In August 2019, Aigel released their third album, Edem (Эдем).

In March 2020, Aigel released the music video "You're Born", directed by Andžejs Gavrišs. Andrey Nikolaev, won the cinematography in a music video award at EnergaCamerimage Film Festival for his work on "You're Born".

In August 2020, Aigel contributed a track to the compilation album For Belarus, intended to support victims of repression in Belarus in connection with the 2020 protests, with proceeds from the album's sales going to the Belarus Solidarity Foundation.

In November 2020, Aigel released their fourth album, Pıyala (Пыяла). All of the songs on Pıyala are in Tatar. The titular track received renewed attention when it was used in the television series The Boy's Word: Blood on the Asphalt in 2023, which led to fans posting their own performances of "Pıyala" translated into other minority languages online.

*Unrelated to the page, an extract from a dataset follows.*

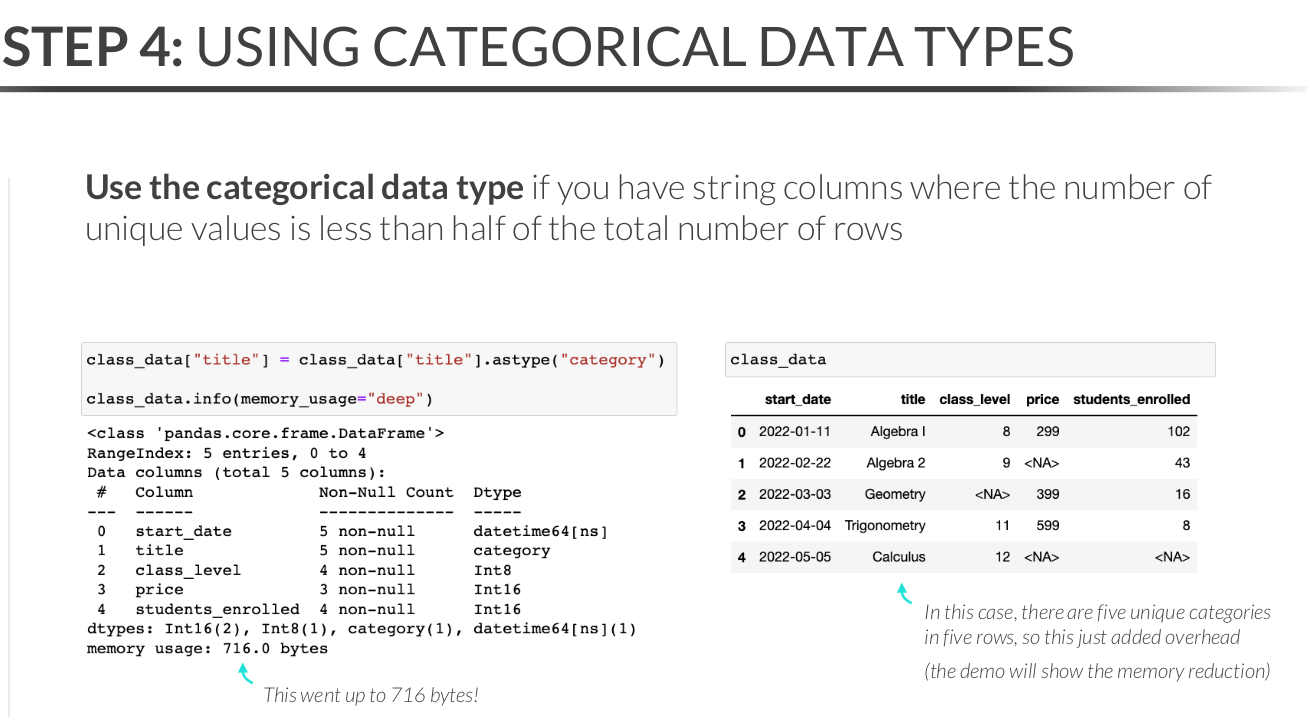Click the bold "Use the categorical data type" text
Viewport: 1307px width, 717px height.
coord(304,187)
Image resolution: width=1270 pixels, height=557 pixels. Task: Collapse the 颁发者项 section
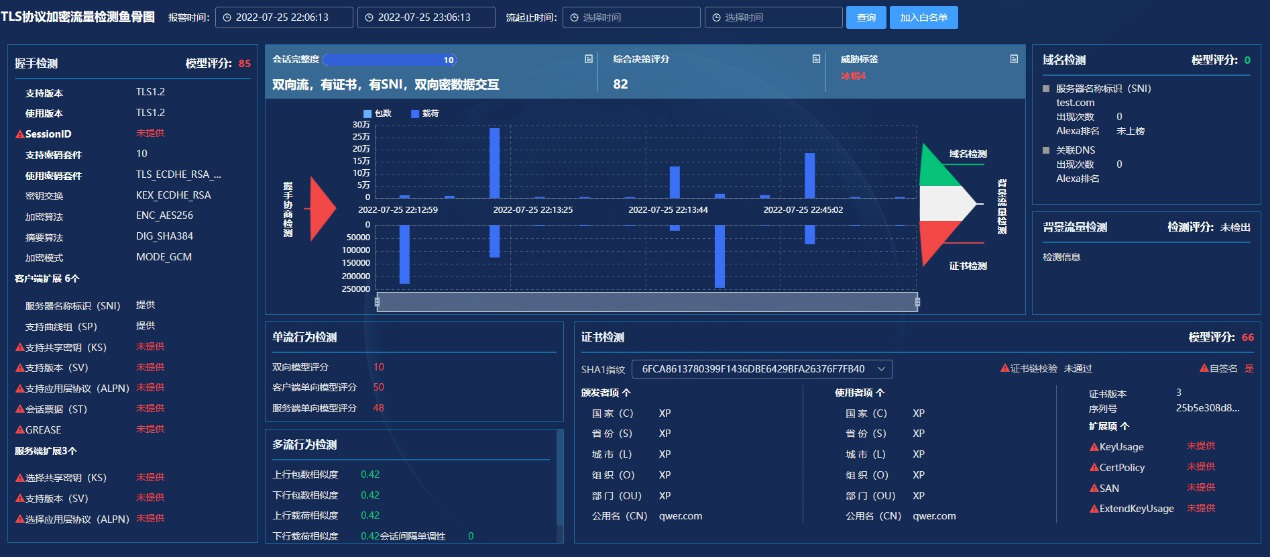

In September 2022, the band announced that they had been placed on a list of artists whose work was "not recommended" by the Russian government, due to their public opposition to the Russian invasion of Ukraine. Gaisina and Baramiya both left Russia permanently and continued creating music and performing abroad.

== Musical style ==
The group's lyrics mainly describe Gaisina's personal experiences related to her partner's trial and imprisonment and the expectation of his release. Since Gaisina and Baramiya live in different cities, most of their collaboration occurs remotely. Baramiya sends beats to Gaisina, and Gaisina writes lyrics and records her vocals. The musicians had not met in person or even spoken on the phone until their first concert.

Most of Aigel's songs were written by Gaisina specifically for performance to music, but some of the lyrics come from poems written earlier and then adapted to music. Baramiya has cited Run the Jewels as an influence.

== Discography ==

=== Studio albums ===

- 1190 (2017)
- Muzyka (Музыка)(2018)
- Edem (Эдем) (2019)
- Pıyala (Пыяла) (2020)
- Killer Qız (2025)

=== EPs ===

- Buş Baş (Буш Баш) (2017)
- RMX (2017)
- Ofigeno (Офигенно) (2020)

=== Guest appearances ===

- "Voodoo Doll" — Velial Squad featuring Aigel, from the 2019 album Golovu na plakhu (Голову на плаху)

=== Music videos ===

- "Tatarin" («Татарин») (25 August 2017)
- "1190" (5 December 2017)
- "Prints na belom" («Принц на белом») (15 May 2018)
- "Dukhi ognya" («Духи огня») (5 October 2018)
- "Chetkii" («Четкий») (7 June 2019)
- "Sneg" («Снег») (6 September 2019)
- "Ono vydelyalo teplo" («Оно выделяло тепло») (lyric video) (26 December 2019)
- "You're Born" (12 March 2020)
- "Dve nedeli" («Две недели») (10 April 2020)

== Awards and nominations ==

Award: Year; Nominee(s); Category; Result; Ref.
Austin Music Video Festival: 2021; "You're Born"; Best Cinematography; Nominated
Best Director: Won
Best Narrative: Nominated
Video of the Year: Nominated
Berlin Music Video Awards: 2018; "Tatarin"; Best Editor; Won
"1190": Best Cinematography; Nominated
2020: "You're Born"; Best Director; Nominated
2025: "Children's Sea"; Best Song; Nominated

At the 2017 Jager Music Awards, Aigel won Video of the Year for "Tatarin".